Wer nach den letzten sehr spannenden Begegnungen des MHV Schweinfurt 09 gegen Etwashausen, Ochsenfurt und letzte Woche in Marktsteft dachte, dass der Spannungsbogen nicht weiter gespannt werden kann, der sah sich am vergangenen Samstag in der Halle des Humboldt-Gymnasium in Schweinfurt einer weiteren Zerreißprobe ausgesetzt. Etwa zwanzig Minuten vor Spielbeginn stand – rein quantitativ gesehen – der Sieger der Begegnung fest: Dem „Häufchen“ von 7 Feldspielern und 2 Torhütern auf Seiten des MHV Schweinfurt standen 14 Feldspieler und 2 Torhüter auf Seiten der Gäste aus Volkach gegenüber.

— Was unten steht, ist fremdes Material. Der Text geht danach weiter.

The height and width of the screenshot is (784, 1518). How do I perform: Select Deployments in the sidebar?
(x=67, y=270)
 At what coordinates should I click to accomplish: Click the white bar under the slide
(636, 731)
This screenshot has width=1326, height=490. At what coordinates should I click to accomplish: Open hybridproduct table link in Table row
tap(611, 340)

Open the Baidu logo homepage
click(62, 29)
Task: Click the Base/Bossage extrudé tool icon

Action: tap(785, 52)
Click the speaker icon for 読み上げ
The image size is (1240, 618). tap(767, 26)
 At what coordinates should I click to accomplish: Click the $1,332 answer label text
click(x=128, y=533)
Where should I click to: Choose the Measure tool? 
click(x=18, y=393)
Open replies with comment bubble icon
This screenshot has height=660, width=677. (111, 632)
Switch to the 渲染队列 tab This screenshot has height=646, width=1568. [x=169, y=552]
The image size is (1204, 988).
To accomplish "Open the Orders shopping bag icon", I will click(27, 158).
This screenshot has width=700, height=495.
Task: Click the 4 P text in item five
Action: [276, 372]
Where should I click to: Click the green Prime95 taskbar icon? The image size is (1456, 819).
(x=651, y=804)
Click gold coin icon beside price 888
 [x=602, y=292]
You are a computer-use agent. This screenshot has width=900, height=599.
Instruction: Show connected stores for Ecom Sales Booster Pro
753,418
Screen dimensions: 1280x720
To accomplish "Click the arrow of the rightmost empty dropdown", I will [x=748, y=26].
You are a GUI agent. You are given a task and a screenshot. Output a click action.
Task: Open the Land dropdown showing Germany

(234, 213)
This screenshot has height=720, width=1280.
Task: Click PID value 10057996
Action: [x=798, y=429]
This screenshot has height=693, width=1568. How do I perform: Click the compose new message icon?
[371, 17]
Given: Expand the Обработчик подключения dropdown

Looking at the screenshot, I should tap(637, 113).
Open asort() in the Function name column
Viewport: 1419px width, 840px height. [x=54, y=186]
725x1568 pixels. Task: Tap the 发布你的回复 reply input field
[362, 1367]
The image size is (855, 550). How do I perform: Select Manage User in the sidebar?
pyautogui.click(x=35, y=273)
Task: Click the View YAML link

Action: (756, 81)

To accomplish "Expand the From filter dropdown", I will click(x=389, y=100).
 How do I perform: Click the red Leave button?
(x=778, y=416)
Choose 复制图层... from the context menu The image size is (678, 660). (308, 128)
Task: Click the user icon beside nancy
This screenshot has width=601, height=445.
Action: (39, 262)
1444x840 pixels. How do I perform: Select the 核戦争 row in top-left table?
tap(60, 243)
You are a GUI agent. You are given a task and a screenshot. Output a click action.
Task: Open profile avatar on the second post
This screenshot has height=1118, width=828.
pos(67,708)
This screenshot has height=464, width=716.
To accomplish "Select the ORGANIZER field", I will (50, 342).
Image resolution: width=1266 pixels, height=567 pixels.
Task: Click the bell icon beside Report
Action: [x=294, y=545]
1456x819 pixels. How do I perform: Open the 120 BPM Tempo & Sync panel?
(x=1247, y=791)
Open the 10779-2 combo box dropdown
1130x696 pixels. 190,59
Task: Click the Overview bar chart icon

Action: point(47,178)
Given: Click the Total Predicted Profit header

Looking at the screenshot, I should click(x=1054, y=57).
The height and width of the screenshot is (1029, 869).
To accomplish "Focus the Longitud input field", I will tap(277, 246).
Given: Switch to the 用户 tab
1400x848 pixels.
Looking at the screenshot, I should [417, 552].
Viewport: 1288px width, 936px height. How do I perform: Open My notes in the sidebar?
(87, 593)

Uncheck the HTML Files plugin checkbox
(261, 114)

Gott sei Dank erklärten sich noch Florian Schmidt und der teilweise wieder genesene Johannes Sauer bereit – nach einem kräftezehrenden „Vorspiel“ der 2. Mannschaft gegen die HSC Bad Neustadt II (26:27) – das Trikot der 1. Männermannschaft überzuziehen. Dennoch fehlten den Schweinfurtern mit dem Kreisläufer und Top-Torjäger Tobias Karl (gesperrt), dem Spielstrategen Georg Guggenberger und Manuel Schmitt (beide verletzt) drei Stammspieler. Auch auf Seiten der Gäste musste man – laut Matthias Seitzer – auf drei wichtige Rückraumspieler verzichten. All diese Vorgaben schienen sich auf das Spielgeschehen auszuwirken.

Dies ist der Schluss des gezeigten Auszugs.